◆ **What to work on**
Reproduce everything from the line containing "Open the XYZ Funding Inc document name link" down to the line containing "will tap(134, 38).", swapping "sidebar" for "side panel" and changing nothing else.

◆ **Extracted information**
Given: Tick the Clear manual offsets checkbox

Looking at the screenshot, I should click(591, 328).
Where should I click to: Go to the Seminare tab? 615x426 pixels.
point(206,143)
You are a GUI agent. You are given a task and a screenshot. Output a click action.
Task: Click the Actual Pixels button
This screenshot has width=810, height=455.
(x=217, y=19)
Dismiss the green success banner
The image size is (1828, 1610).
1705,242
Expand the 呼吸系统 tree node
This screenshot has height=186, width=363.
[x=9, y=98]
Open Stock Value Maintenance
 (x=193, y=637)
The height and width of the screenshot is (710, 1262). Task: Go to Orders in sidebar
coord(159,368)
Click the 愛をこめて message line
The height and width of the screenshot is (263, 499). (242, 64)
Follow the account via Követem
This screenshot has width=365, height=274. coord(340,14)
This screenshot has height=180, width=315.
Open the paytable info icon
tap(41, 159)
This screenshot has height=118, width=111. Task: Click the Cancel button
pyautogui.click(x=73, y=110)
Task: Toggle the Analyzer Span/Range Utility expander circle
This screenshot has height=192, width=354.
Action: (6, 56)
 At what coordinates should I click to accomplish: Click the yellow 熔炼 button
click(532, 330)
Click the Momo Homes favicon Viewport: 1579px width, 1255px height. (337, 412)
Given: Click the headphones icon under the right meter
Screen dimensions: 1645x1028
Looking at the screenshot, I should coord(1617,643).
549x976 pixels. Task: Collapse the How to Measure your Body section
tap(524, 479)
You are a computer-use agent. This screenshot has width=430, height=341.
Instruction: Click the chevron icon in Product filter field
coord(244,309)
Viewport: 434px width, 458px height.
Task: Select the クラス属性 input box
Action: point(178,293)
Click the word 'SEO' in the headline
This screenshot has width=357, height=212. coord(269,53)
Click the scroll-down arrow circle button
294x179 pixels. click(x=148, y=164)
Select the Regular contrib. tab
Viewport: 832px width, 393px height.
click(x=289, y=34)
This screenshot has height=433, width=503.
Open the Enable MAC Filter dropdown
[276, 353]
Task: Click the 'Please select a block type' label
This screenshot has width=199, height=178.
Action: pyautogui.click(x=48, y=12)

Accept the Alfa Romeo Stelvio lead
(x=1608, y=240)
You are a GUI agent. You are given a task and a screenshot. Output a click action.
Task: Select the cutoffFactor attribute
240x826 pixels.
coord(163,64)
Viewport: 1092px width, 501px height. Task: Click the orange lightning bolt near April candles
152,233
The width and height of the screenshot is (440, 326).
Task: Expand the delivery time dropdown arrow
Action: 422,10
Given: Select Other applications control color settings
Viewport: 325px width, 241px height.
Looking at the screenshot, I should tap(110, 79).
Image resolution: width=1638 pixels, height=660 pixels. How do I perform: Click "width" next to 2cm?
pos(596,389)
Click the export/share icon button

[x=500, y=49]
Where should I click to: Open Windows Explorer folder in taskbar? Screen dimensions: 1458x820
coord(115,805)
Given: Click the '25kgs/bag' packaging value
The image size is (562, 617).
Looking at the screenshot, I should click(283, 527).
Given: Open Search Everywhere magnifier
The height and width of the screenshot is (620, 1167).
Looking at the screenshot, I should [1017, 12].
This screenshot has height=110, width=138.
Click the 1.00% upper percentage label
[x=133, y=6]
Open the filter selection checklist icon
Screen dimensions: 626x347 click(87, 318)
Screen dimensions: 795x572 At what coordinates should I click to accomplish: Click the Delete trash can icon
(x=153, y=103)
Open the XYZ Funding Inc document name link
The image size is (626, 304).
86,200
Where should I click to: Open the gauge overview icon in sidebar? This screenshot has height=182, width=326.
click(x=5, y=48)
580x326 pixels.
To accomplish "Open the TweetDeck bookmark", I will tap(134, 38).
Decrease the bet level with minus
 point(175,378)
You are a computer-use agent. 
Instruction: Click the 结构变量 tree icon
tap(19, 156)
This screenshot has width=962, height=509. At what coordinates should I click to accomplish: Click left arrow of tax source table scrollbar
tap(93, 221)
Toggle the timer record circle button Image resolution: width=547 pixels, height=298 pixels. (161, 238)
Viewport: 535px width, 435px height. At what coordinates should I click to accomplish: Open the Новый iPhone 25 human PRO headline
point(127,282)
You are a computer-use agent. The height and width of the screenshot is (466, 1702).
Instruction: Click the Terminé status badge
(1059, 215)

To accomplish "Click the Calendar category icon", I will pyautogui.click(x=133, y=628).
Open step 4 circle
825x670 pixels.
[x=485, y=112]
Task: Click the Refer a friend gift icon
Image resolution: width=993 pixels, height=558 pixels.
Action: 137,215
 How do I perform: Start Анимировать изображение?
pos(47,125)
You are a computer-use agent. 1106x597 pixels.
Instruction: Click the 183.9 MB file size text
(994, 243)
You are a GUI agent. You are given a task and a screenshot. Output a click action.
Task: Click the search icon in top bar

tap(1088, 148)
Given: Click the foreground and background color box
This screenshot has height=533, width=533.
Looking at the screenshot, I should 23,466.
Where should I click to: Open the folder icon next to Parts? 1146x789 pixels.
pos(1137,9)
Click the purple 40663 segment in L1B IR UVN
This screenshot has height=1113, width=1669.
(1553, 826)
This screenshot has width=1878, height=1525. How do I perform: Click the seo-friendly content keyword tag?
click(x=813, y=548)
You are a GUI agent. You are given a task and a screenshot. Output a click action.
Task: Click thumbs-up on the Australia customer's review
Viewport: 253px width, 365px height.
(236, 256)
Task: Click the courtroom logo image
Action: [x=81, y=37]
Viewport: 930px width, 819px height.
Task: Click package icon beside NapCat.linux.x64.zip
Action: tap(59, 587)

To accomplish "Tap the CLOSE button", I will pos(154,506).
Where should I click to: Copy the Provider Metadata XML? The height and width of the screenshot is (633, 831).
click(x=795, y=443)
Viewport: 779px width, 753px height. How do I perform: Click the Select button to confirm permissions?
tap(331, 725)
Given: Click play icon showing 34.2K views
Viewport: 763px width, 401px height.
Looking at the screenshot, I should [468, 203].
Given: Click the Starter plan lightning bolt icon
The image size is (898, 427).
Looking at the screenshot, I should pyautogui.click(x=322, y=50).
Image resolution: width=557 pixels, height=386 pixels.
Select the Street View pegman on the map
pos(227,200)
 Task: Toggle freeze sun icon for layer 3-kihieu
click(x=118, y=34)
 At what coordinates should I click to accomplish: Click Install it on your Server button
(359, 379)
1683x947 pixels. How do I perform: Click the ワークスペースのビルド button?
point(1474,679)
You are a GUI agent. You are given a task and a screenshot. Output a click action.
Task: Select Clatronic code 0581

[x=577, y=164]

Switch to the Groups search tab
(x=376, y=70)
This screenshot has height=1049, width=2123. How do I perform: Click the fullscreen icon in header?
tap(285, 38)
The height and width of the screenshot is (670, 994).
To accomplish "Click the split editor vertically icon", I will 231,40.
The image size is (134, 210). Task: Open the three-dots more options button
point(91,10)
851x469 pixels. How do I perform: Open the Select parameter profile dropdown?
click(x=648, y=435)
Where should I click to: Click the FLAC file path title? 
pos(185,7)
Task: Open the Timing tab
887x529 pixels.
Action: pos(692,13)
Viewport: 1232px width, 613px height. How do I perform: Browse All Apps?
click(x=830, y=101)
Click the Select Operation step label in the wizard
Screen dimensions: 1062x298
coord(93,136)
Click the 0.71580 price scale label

◆ **Written solution**
Open the XYZ Funding Inc document name link
The image size is (626, 304).
86,200
Where should I click to: Open the gauge overview icon in side panel? This screenshot has height=182, width=326.
click(x=5, y=48)
580x326 pixels.
To accomplish "Open the TweetDeck bookmark", I will tap(134, 38).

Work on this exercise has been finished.